──────── PAGE TEXT ────────

# Mosaic AI Agent Framework: Author and deploy an OpenAI Responses API agent using a model hosted on Mosaic AI Foundation Model API

This notebook shows how to author an OpenAI Responses agent and wrap it using the [`ResponsesAgent`](https://mlflow.org/docs/latest/api_reference/python_api/mlflow.pyfunc.html#mlflow.pyfunc.ResponsesAgent) interface to make it compatible with Mosaic AI. In this notebook you learn to:

- Author an [Open AI Responses API](https://platform.openai.com/docs/api-reference/responses) agent (wrapped with `ResponsesAgent`) that calls an LLM hosted using Mosaic AI Foundation Models.
- Manually test the agent
- Evaluate the agent using Mosaic AI Agent Evaluation
- Log and deploy the agent

To learn more about authoring an agent using Mosaic AI Agent Framework, see Databricks documentation ([AWS](https://docs.databricks.com/aws/generative-ai/agent-framework/author-agent) | [Azure](https://learn.microsoft.com/azure/databricks/generative-ai/agent-framework/create-chat-model)).

## Prerequisites
- Address all `TODO`s in this notebook.

In [0]:
%pip install -qqqq backoff databricks-openai uv databricks-agents mlflow-skinny[databricks]
dbutils.library.restartPython()


## Define the agent in code
Define the agent code in a single cell below. This lets you easily write the agent code to a local Python file, using the `%%writefile` magic command, for subsequent logging and deployment.

#### Agent tools
This agent code adds the built-in Unity Catalog function `system.ai.python_exec` to the agent. The agent code also includes commented-out sample code for adding a vector search index to perform unstructured data retrieval.

──────── DATASET ENTRIES ────────

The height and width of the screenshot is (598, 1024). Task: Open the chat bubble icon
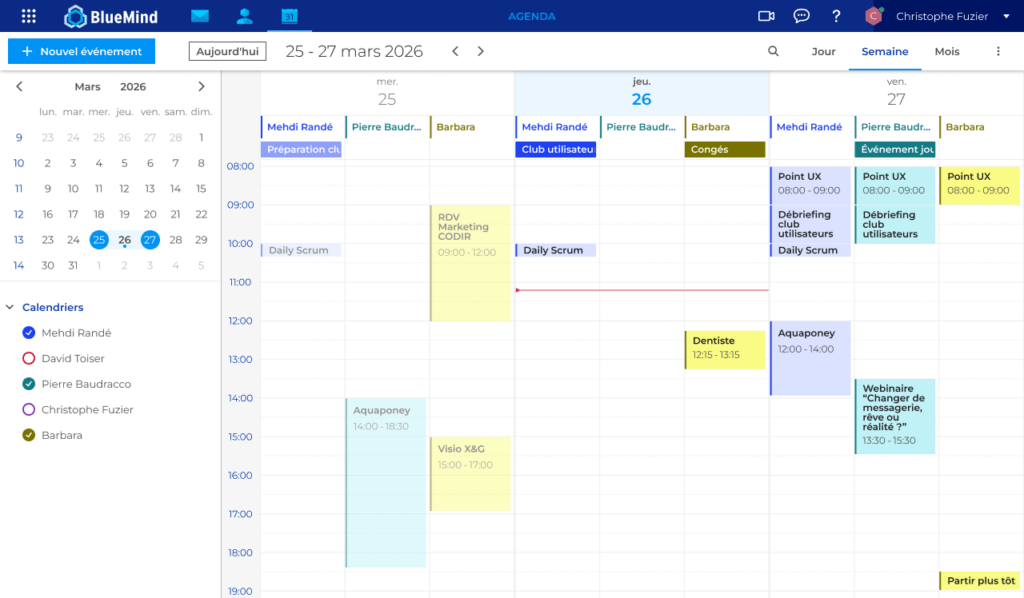click(802, 15)
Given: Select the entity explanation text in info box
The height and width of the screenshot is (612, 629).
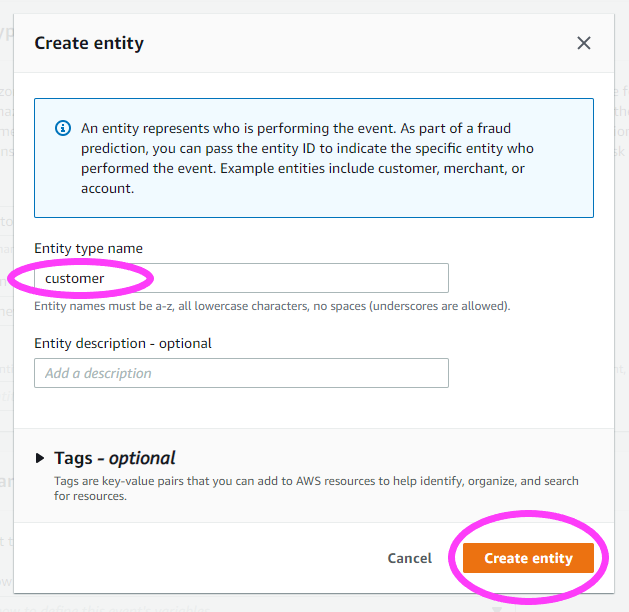Looking at the screenshot, I should click(x=307, y=158).
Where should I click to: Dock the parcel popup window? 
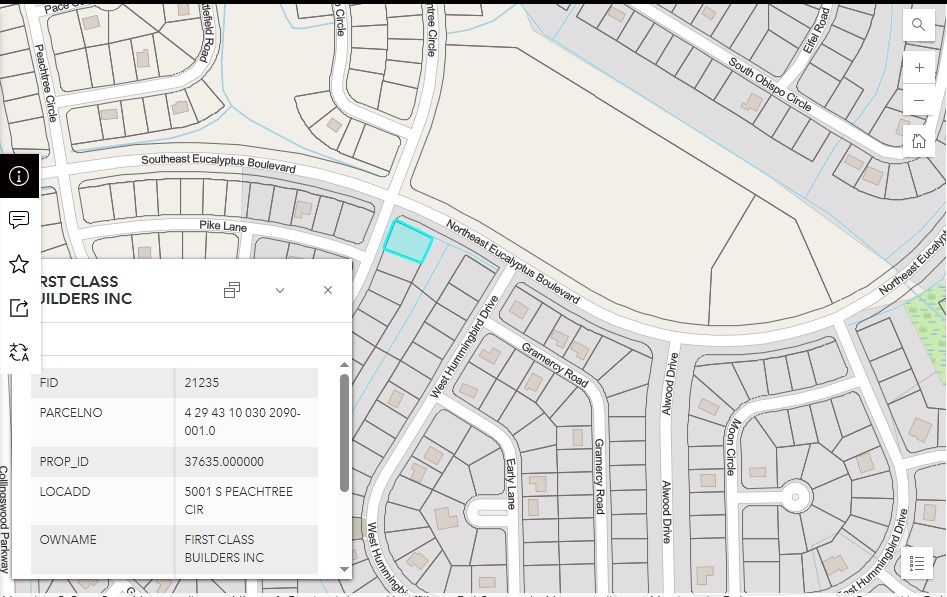point(232,290)
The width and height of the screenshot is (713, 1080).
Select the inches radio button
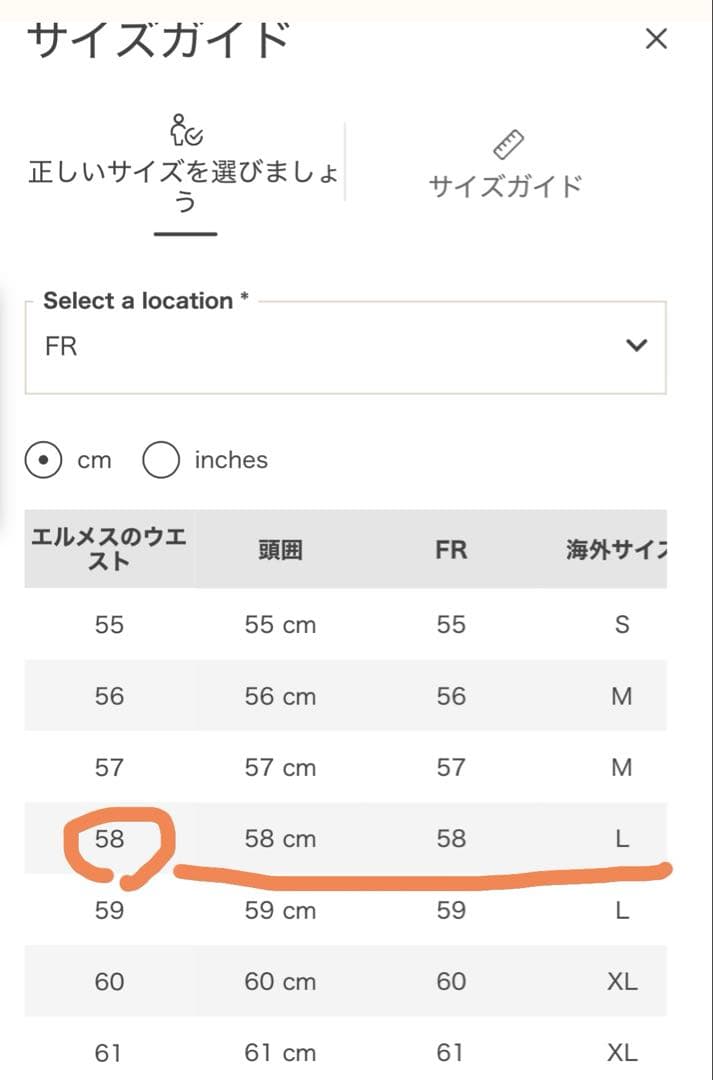(158, 459)
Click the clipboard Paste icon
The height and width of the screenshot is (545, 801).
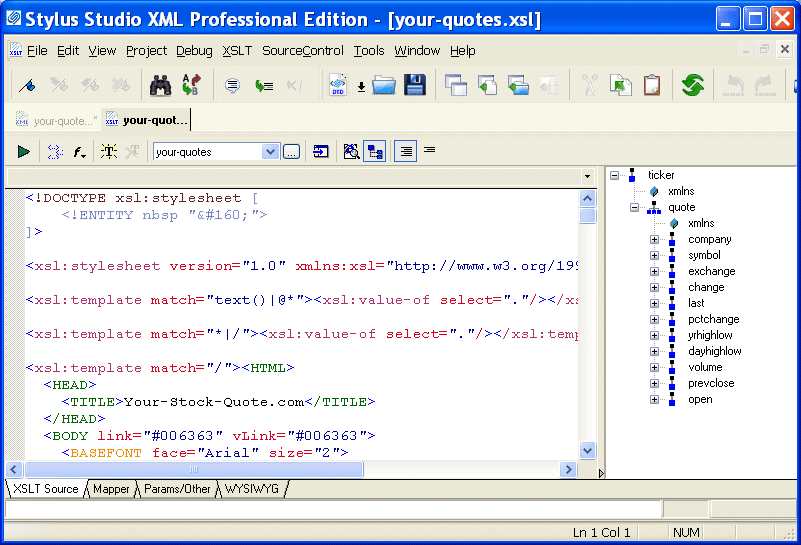pos(652,85)
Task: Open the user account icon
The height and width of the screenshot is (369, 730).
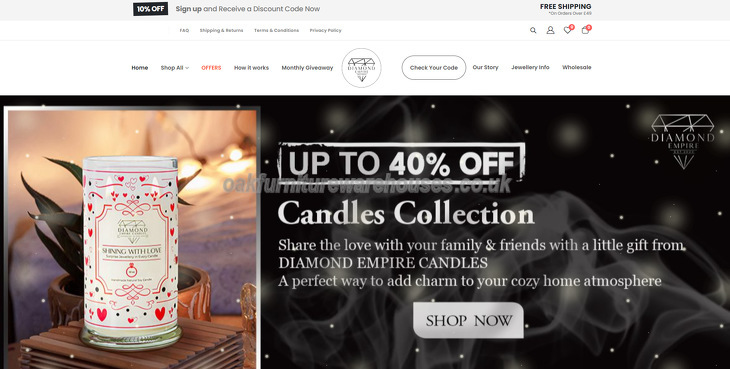Action: 550,30
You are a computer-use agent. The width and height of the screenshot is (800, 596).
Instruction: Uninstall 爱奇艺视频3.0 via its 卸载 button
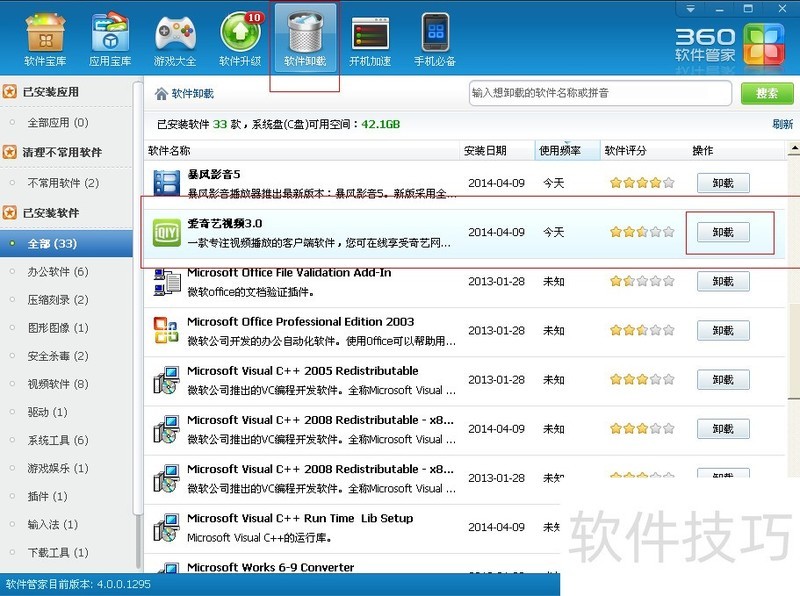(x=723, y=232)
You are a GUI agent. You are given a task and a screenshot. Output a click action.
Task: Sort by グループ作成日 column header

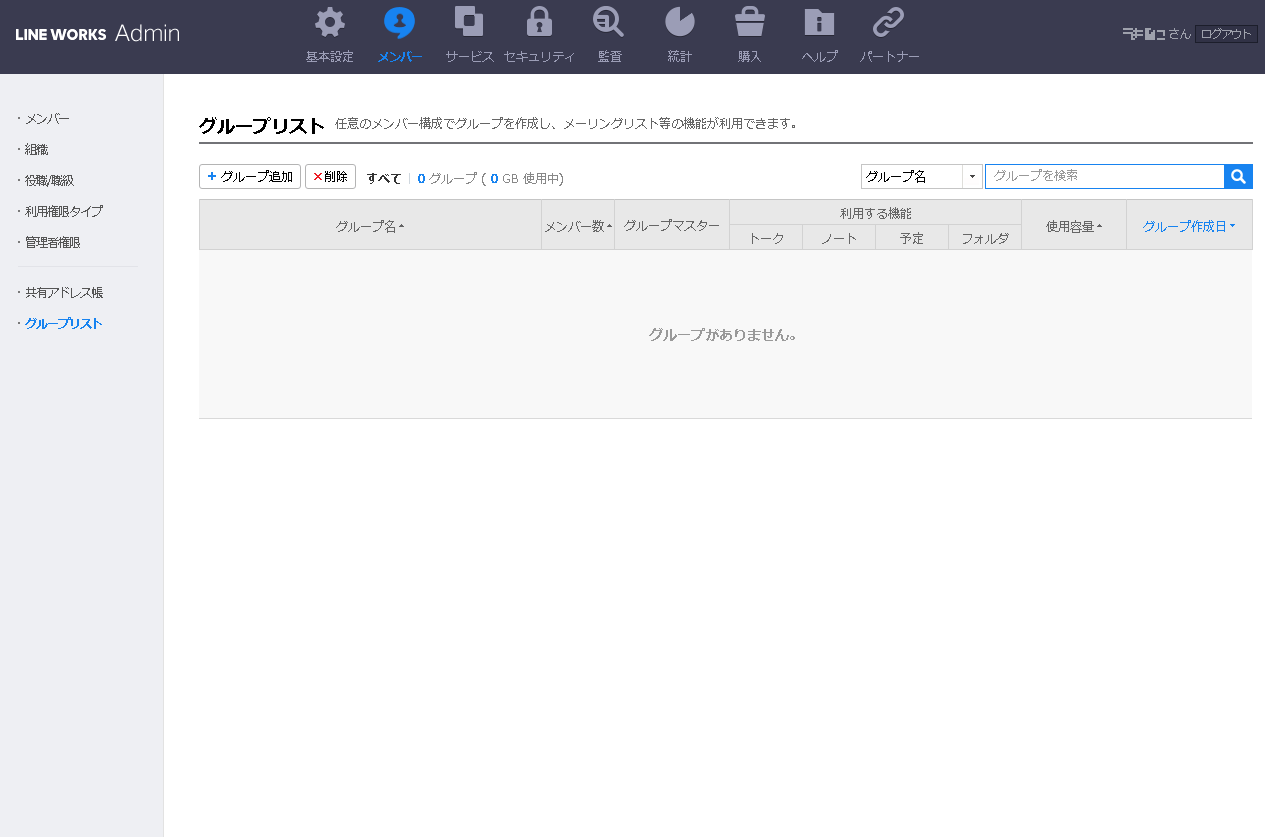[x=1188, y=227]
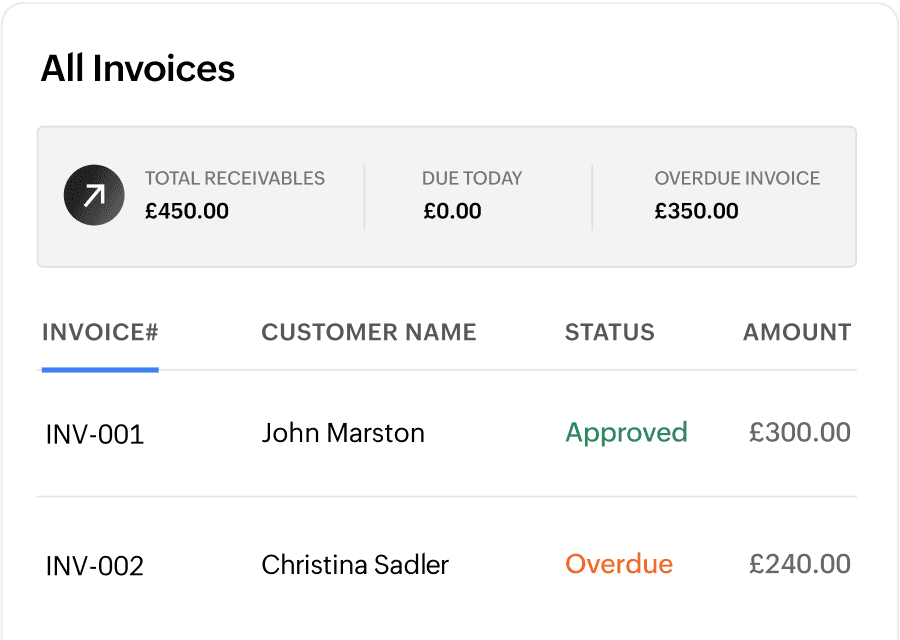Click the £450.00 receivables value
Image resolution: width=900 pixels, height=640 pixels.
[187, 211]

────────

§ **EXERCISE TASKS**:
**1)** In the notebook text on authoring an OpenAI Responses agent, which built-in Unity Catalog function does the agent code add to the agent?
**2)** Continue the notebook text on authoring an OpenAI Responses agent, starting right after its last sentence.

§ **WRITTEN RESPONSES**:
**1)** `system.ai.python_exec`

**2)**
For more examples of tools to add to your agent, see Databricks documentation ([AWS](https://docs.databricks.com/aws/generative-ai/agent-framework/agent-tool) | [Azure](https://learn.microsoft.com/en-us/azure/databricks/generative-ai/agent-framework/agent-tool))


In [0]:
%%writefile agent.py
import json
import warnings
from typing import Any, Callable, Generator, Optional
from uuid import uuid4

import backoff
import mlflow
import openai
from databricks.sdk import WorkspaceClient
from databricks_openai import UCFunctionToolkit, VectorSearchRetrieverTool
from mlflow.entities import SpanType
from mlflow.pyfunc import ResponsesAgent
from mlflow.types.responses import (
    ResponsesAgentRequest,
    ResponsesAgentResponse,
    ResponsesAgentStreamEvent,
)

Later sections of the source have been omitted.